I am using Splunk Enterprise 7.2.0. I am trying to set up the following flow: I have an index called
raw_dns which is continuously populated with events. Every one of this events has a
domain field. I also have a custom lookup that uses an external service and can verify if the provided domain is infected or not. This lookup returns two things: status (infected or not), categories (list of keywords).
I had to configure the app so that every X minutes, the events received in the last X minutes to be analyzed by the lookup and then put in another index. My approach was the following:
- created a new index
- created a savedsearch that runs every X minutes and does what I said above
- enabled summary indexing
Everything worked well, the index was being populated, but after a period my manager said he also wants some of the fields from the original event (the events in the summary index only had the domain, the status and the categories list). I tried to do this over and over again and I think I found the problem but I don't know how to fix it. My configuration is as follows:
[domains_infected] thawedPath = $SPLUNK_DB/domains_infected/thaweddb homePath = $SPLUNK_DB/domains_infected/db coldPath = $SPLUNK_DB/domains_infected/colddb
[domain_lookup] external_cmd = domain_lookup.py domain external_type = python fields_list = domain, domain_status, domain_categories
[Domains Status (5 minutes cron)] search = index=raw_dns | table domain | lookup domain_lookup domain | makemv delim="," domain_categories | makemv delim="," domain_status description = Domains Status (5 minutes cron) dispatch.latest_time = now dispatch.earliest_time = -5m enableSched = 1 cron_schedule = */5 * * * * action.summary_index = 1 action.summary_index._name = domains_infected action.summary_index.generator = savedsearch
I think the problem is that is used
| table domain in the search. However, I tried each of the following:
| table domain
| table *
fields - raw
None of the above ideas worked and by not working I mean that the summary index was not being populated with data anymore.
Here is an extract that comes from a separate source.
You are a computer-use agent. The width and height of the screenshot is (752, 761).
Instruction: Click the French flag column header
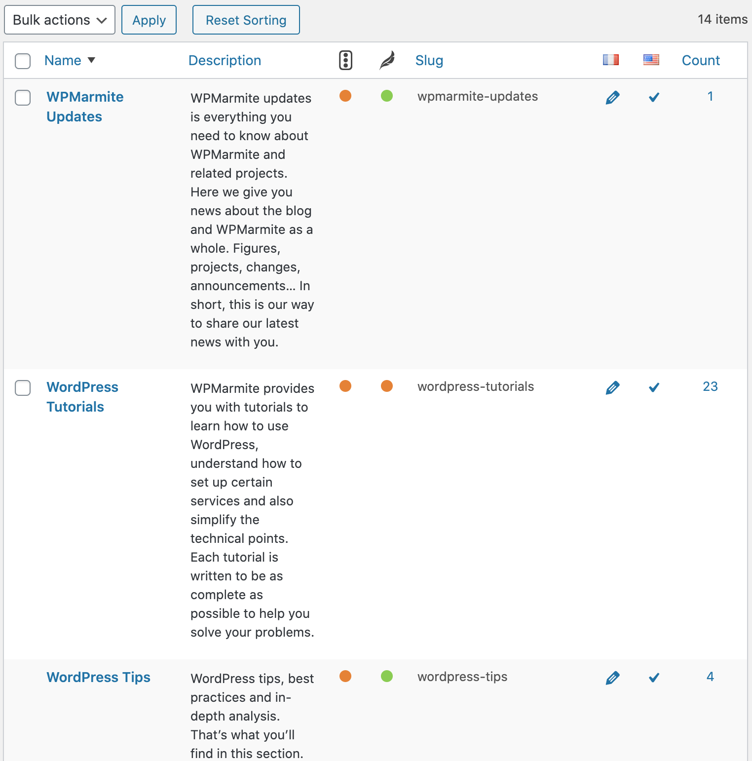pos(611,60)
Where's the catch or what am I missing?
@orinciog - It looks like the end result you're trying for is an enrichment of the original event data with information provided by a lookup, and that you want to be able to see all of the original fields along with the lookup-provided fields automatically. Have you considered whether using an automatic lookup will meet this need without having to do any summary indexing? Summary indexing seems to me to be best when you only need a subset of the original event fields, not all of them. Adding all of the original fields to the summarization only results in saving two sets of the same events, along with the associated storage cost.
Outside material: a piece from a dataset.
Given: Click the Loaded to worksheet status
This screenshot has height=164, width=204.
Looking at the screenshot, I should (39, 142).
@delappml3 Yeah, I know it's not very effective from a storage related point of view. My original problem was keeping only some of the fields, but if a client uses our app, there isn't any guarantee that the names of his fields will match ours. Right now, when the user installs the app, he can name a field from his event that is equivalent to ours (and a macro will be automatically created and used), but I don't think this can work when dealing with multiple fields.
I looked up what you said, but the task is not to alter the original data.
Feel free to give me any other ideas or possible solutions, if you can 🙂
@orinciog - Adding an automatic lookup doesn't alter the original data; it only adds enrichment fields from an established lookup. It's no different in that regard from using a manual lookup via the |lookup command. I thought I'd suggest the automatic lookup route as it seems to me it could allow you to avoid the extra work and overhead involved with summary indexing, but either way should work. I don't yet have a proposed direct answer to your question, though.